_Task to complete_
Count the lines in the data below that contain the string "pyautogui". Reply with the number alone.

-------- Extracted data

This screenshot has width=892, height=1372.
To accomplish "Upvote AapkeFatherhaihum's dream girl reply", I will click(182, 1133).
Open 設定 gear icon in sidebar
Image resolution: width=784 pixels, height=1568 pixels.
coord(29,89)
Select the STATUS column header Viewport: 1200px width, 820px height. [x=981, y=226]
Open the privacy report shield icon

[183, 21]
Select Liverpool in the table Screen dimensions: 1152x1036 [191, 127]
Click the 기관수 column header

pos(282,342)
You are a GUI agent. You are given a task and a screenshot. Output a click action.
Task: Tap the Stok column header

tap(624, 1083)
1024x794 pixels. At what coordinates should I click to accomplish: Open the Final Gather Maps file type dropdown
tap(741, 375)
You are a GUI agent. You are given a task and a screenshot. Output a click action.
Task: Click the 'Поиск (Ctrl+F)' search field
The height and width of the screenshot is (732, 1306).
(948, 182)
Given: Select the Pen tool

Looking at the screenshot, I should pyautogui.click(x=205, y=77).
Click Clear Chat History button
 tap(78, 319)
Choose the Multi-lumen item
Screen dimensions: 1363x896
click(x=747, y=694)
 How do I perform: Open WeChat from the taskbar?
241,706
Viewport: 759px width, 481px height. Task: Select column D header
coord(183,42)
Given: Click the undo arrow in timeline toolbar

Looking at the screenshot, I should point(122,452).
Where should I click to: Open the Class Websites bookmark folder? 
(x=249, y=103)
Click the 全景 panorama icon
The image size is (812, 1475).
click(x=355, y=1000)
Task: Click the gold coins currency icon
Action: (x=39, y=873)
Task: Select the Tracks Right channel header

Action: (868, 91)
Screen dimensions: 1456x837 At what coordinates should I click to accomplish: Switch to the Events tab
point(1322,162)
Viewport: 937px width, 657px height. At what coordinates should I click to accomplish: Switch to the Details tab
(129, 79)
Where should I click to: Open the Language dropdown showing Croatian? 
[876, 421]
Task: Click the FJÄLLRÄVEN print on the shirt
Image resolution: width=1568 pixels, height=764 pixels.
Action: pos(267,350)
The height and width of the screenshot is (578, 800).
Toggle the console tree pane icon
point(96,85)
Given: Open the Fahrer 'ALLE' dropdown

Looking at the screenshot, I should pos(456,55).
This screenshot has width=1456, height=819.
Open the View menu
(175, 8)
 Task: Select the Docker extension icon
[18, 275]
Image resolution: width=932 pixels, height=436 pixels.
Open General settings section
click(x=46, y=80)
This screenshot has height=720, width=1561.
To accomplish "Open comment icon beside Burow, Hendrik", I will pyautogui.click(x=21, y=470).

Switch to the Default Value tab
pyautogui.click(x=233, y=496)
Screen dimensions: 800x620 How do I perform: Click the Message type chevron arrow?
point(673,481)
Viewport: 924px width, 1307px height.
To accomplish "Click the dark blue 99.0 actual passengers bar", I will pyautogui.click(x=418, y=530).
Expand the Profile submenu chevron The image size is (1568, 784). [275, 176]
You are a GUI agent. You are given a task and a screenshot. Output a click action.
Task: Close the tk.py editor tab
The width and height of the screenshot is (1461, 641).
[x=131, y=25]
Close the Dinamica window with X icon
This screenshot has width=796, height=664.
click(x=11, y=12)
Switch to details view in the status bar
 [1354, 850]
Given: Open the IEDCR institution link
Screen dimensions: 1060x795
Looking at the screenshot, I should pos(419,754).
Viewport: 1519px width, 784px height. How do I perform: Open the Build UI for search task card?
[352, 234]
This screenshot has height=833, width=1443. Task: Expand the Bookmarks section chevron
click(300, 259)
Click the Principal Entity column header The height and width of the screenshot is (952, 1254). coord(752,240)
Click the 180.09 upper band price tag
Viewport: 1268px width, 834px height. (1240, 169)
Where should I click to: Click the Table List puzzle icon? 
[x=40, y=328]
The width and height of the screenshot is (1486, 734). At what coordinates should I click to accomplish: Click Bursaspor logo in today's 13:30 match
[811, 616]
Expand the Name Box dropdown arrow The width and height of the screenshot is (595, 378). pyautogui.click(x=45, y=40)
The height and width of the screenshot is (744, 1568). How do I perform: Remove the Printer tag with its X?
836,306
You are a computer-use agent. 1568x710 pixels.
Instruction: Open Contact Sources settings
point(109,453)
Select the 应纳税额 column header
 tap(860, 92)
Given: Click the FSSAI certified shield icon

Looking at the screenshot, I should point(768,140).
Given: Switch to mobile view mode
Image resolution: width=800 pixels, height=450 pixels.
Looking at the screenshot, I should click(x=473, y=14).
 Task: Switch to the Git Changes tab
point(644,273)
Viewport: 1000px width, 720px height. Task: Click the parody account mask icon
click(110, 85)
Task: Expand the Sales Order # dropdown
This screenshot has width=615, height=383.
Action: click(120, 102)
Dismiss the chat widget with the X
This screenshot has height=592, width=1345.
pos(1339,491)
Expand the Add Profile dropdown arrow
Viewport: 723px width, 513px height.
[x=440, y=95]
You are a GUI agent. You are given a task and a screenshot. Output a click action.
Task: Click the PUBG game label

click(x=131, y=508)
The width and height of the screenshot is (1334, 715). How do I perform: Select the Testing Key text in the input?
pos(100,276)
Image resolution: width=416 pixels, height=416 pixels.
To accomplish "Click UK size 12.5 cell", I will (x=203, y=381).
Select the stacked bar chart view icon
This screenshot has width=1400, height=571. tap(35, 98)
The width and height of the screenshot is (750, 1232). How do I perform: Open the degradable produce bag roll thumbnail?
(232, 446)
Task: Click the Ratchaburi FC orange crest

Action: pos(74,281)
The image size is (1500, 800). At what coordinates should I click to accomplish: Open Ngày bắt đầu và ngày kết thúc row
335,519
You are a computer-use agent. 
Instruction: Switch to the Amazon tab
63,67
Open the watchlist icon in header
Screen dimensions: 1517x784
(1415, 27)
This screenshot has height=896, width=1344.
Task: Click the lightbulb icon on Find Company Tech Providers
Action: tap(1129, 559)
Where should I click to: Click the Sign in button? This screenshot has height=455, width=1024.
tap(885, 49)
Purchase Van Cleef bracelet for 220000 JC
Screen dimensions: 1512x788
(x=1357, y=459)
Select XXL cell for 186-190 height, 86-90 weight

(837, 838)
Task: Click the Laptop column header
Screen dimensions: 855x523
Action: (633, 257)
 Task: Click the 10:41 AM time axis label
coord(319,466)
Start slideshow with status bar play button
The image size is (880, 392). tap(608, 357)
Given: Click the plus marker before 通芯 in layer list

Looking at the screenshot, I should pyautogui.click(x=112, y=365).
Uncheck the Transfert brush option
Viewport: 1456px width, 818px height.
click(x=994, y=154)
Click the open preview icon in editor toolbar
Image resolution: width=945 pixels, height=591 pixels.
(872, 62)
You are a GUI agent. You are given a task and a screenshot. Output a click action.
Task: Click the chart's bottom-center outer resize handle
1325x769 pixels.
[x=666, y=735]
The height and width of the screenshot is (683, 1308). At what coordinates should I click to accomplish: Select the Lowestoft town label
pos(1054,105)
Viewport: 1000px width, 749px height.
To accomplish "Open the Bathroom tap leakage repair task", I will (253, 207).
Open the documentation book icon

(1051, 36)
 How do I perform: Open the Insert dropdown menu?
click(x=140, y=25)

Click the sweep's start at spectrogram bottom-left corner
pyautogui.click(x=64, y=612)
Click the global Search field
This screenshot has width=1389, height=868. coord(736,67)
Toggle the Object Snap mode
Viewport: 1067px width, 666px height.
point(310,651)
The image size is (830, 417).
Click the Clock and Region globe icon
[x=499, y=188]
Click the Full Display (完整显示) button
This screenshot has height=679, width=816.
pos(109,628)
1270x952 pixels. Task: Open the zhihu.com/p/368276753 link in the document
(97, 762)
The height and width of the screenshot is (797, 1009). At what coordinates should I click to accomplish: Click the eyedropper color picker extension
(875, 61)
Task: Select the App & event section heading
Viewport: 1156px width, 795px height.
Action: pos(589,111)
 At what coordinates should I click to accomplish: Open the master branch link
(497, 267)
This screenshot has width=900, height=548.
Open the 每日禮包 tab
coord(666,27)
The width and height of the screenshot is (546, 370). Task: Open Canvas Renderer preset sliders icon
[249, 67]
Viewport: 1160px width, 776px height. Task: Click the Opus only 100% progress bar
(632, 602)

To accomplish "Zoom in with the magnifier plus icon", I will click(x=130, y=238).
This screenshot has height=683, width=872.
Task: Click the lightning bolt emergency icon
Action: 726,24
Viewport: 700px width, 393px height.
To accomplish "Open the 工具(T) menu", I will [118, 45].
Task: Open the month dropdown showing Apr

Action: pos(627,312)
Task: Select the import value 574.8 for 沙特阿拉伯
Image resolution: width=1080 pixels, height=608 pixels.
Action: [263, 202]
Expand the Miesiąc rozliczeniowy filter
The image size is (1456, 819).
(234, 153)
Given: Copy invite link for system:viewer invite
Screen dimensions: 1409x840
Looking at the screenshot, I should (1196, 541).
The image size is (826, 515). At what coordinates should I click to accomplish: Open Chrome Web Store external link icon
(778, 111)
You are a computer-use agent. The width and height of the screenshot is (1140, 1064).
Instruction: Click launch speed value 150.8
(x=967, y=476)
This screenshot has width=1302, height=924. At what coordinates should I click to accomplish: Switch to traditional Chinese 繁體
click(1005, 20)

----------------

_The completed task_
7